Text:
.....

Last summer while on a visit to the Arabica region of the western Caucasus Mountains with the RED ROSE EXPEDITION GROUP we decided to risk an Andy Hall photographic trip into White Horse Cave .To some of the more faint hearted of you this may seem a foolhardy thing to do but when your hard like us you’ve just got it to do. For this trip we consisted of the afore mentioned Andy, Paul Saville, our leader Jimbo Birchall, two of our Russian friends, Gleb and Vladimir, and myself Keith Wright. The entrance is a daylight pitch of 10 metres to a snow plug and ramp to .the head of the next pitch, Paul went first, followed by myself. On arriving at the head of the next pitch via the icy ramp I was suddenly aware of the noisy approach of the Olympic four man bobslay team which proceeded to run me over.
On picking myself up I saw I was wrong it was a four mouth Keithslay team that had struck me, ”Bloody hell, It’s a good job you were there to stop me,” said Andy ,“Id’ve been down the pitch”. I then had a look at the pitch and wished I hadn’t stopped him. It was only 8ft deep into a pile of snow. I rubbed my bruises and carried on. The pitch led to a horizontal ice tunnel about 25ft in length at the end of which was the main pitch of about 18Oft, split by two ice and snow filled ledges, the last 5Oft of which pops out into a huge boulder filled chamber I arrived there and met Paul and as there seemed to be a delay, followed by a lot of noise, we decided to dump the camera gear and explore.

.....

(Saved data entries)
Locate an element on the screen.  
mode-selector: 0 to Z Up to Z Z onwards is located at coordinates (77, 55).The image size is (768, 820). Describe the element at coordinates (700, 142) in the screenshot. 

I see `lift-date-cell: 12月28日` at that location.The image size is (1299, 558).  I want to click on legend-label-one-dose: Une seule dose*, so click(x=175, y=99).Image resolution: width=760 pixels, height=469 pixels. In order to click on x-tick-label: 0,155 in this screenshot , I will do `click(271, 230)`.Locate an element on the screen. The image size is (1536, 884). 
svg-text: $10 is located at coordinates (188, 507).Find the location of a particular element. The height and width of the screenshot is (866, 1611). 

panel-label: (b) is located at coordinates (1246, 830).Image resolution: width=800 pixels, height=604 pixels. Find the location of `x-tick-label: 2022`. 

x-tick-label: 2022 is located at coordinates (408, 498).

.....

What to do:
1) Answer these questions from the White Horse Cave account:
(a) Who led the trip?
(b) How deep was the daylight pitch at the entrance?
(c) About how long was the horizontal ice tunnel?
2) Who were all the members of the party on this trip, according to the White Horse Cave account?
3) Write what comes next in the White Horse Cave account, starting after its final sentence.

Exercise responses:
1)
(a) Jimbo Birchall
(b) 10 metres
(c) About 25ft

2) Andy Hall, Paul Saville, Jimbo Birchall, Gleb, Vladimir, Keith Wright

3)
The chamber descended for about 300ft at about 3Odegrees to a boulder choke. Paul likes chokes. I‘m far too old and wise, so I volunteer to return and see how the boys are doing. This is what I hear ”Andy how do I get passed the rebelay”? “Get your finger out you knackered old fart,” came the diplomatic reply from our very own Henry Kissinger Hall, not the way to speak to our leader I thought. But it seemed to work as 5 minutes later, albeit puffing and panting, Dr Jim appeared out of the roof. But it was a trap. I’d set up my camera and he was left cursing for ten minutes while I took photos that didn’t come out. At this point in the trip, with the team now fully assembled, it was decided to photograph the two main chambers. As Andy and myself organised the lads with flash bulbs and chose the best places to set up our tripods, the Russians much to our surprise produced cameras from nowhere and occupied these very places we’d selected. There then followed various suggestions, not all in accord with the spirit of Anglo Russian cooperation. Andys involved a large boulder and a Russians head, in the end, with one Russian tied up in a corner and the other banished to the far reaches with a flash gun, we were ready.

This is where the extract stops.